District Attorney Lori E. Frugoli warns retailers about price gouging during the current COVID-19 state of emergency
April 8, 2020
DISTRICT ATTORNEY LORI E. FRUGOLI WARNS RETAILERS ABOUT PRICE GOUGING DURING THE CURRENT COVID-19 STATE OF EMERGENCY
District Attorney Lori Frugoli today issued a warning to all persons and businesses located in Marin County reminding them that price gouging on consumer food items, goods and services as well as emergency and medical supplies, is prohibited under California's anti-price gouging law, Penal Code section 396. "Our office has received reports of exorbitant prices being charged in Marin County by some retailers for certain consumer goods and staples and in at least one case, N95 masks.

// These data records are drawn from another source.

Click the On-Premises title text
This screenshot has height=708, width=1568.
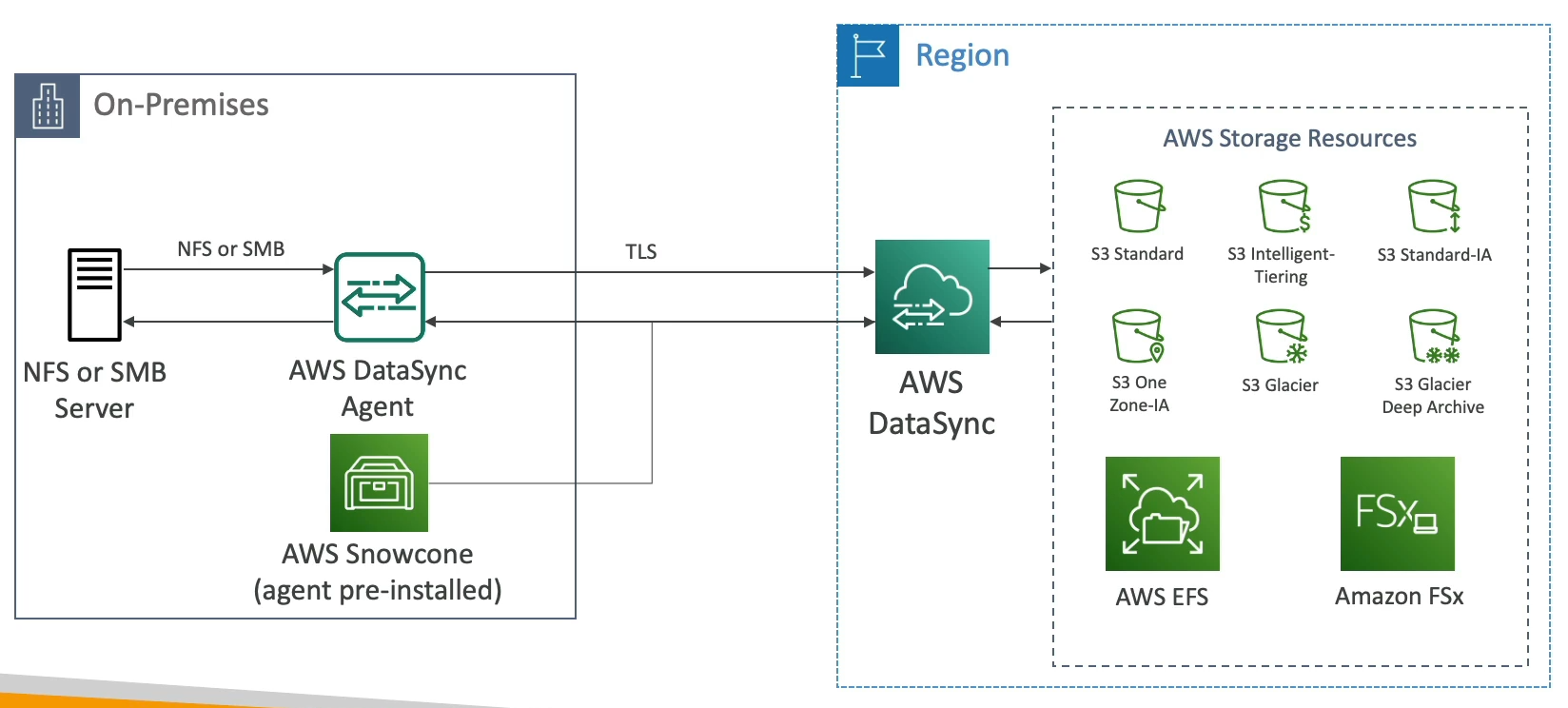[x=181, y=105]
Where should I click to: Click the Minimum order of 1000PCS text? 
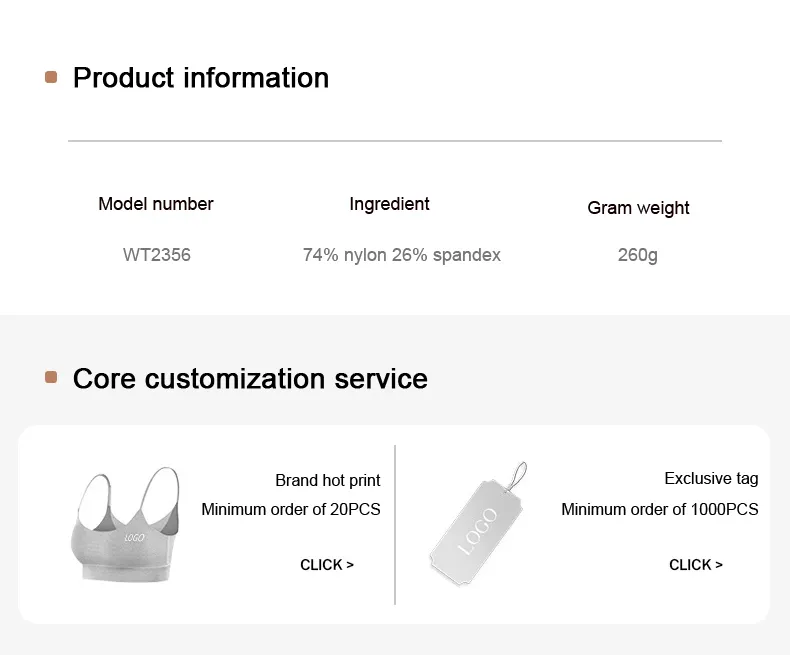point(660,510)
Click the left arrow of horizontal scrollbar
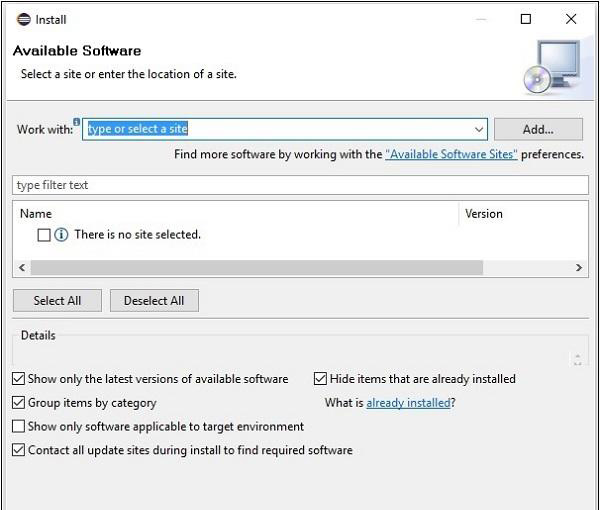 point(22,267)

I advise all persons who do business in Marin County to follow not only the letter of the law but also the spirit of the law by not taking unfair economic advantage of consumers during a declared state of emergency, especially one as devastating as the current COVID-19 pandemic," said District Attorney Frugoli.
California's anti-price gouging law states in pertinent part that upon the proclamation of an emergency it is unlawful for any person, contractor, or business to sell or offer to sell, any consumer food items or goods, emergency supplies, medical supplies, building materials, housing, transportation/freight/storage services, or gasoline or other motor fuels for a price of more than 10 percent greater than the price charged by that person for those goods or services immediately prior to the proclamation or declaration of emergency.

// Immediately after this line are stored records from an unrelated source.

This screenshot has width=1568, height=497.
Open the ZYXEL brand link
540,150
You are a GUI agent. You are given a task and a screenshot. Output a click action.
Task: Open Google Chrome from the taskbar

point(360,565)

Further, on April 3, 2020, Governor Newsom issued Executive Order N-44-20 further enhancing price gouging protections beyond what is already provided for in the Penal Code section 396. First, the Governor's Order extended the time period prohibiting price gouging (triggered by his March 4, 2020 Emergency Declaration) under Penal Code section 396 until September 4, 2020. Second, the Governor's Order made it a violation of the Order for any person or entity to sell any food items, consumer goods, medical or emergency supplies, and any materials designated as scare or threatened materials under the Federal Defense Production Act, that the person or entity did not sell or offer for sale on February 4, 2020, at an unconscionably excessive price. Per the Order, a price is unconscionably excessive if it is more than 50% greater than either the amount the seller paid for the item or if the seller did not purchase the item, the total cost to the seller of producing and selling the item.
Violation of the Penal Code section 396 is a misdemeanor punishable by imprisonment in a county jail for a up to a year and/or a fine of up to $10,000. Violation of Penal Code section 396 also constitutes an unfair business practice under Business and Professions Code section 17200 et seq. which requires civil penalties of up to $2,500 per violation and may include an injunction and restitution to consumers. Violation of the Governor's Executive Order is a misdemeanor under Government Code section 8665 and is punishable by imprisonment in a county jail for up to 6 months and and/or a fine of up to $1,000.
"This is a critical time for our community and its business partners to come together and support each other. We hope and expect all persons and businesses are aware of their obligations under California's anti-price gouging law and orders issued by the Governor, but we will not hesitate to respond appropriately to achieve compliance with the law and protection of the public," cautioned District Attorney Frugoli.
Any person who believes they have been the victim of unlawful price gouging or who has information regarding potential unlawful price gouging is asked to do any of the following: call the Marin District Attorney's Office consumer protection unit at (415) 473-6495 (English)/(415) 473-6188 (Spanish); email us with details of your complaint at email@example.com; or make a report to your local law enforcement agency. Important information to include in any report is: a description or name of the good or service; the name of the person or business selling the good or service; the price paid or currently being charged; and any information about the price of the good or service prior to March 4, 2020.